This article contributes to the existing empirical literature by examining the spillovers across price inflation and agricultural commodity prices in the case of Nigeria. To achieve this objective, we employ the Diebold and Yilmaz (2012) spillover index. Subsequently, we examine the directional spillover, total spillover, and net spillover indexes. Further analysis to capture cyclical and secular movements were addressed with 40 months of subsamples via the rolling window analysis. Our empirical results, based on the monthly frequency data from January 2006 to July 2016 show that the total spillover effect was about 75%. This suggests a high interconnectedness of the selected agricultural commodity prices and inflation. Our study further reveal that inflation, sorghum, soybeans, and wheat were net receivers while cocoa, barley, groundnut, maize, rice were net givers.
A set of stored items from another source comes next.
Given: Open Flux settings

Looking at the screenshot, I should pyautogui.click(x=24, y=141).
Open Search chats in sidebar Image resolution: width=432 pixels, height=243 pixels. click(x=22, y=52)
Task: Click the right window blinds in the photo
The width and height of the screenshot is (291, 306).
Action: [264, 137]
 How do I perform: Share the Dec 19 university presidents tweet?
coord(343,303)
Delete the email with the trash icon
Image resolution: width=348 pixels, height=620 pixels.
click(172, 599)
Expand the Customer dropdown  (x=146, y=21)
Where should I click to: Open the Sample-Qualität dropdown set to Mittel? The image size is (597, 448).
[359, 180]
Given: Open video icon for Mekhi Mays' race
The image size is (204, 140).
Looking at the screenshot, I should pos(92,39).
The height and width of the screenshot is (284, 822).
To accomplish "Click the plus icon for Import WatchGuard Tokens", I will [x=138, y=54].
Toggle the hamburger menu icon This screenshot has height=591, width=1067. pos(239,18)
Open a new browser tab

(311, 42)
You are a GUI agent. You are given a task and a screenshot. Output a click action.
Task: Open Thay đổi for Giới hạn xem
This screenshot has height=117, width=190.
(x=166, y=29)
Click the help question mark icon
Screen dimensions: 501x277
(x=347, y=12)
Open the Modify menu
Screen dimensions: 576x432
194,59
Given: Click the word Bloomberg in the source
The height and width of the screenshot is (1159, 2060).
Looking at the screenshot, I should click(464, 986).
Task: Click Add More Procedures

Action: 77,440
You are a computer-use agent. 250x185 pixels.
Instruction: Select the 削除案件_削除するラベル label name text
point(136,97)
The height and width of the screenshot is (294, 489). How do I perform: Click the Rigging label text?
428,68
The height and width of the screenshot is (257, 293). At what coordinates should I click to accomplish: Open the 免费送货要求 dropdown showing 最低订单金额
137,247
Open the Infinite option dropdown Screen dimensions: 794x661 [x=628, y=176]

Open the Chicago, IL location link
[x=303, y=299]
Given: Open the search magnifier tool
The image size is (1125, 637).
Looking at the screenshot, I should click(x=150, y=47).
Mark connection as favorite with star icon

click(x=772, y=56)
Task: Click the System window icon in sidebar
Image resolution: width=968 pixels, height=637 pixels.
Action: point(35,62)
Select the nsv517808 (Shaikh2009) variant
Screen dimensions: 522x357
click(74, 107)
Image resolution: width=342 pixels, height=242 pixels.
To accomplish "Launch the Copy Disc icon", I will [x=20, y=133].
We find a negative net spillover for price inflation, implying a net positive spillover from commodity prices to price inflation These outcomes have inherent policy implications for the government administrators, farmers, investors and all stakeholders.

Suggested Citation

  • Mehmet Balcilar & Festus Victor Bekun, 2018. "Spillover Dynamics Across Price Inflation and Selected Agricultural Commodity Prices," Working Papers 15-42, Eastern Mediterranean University, Department of Economics.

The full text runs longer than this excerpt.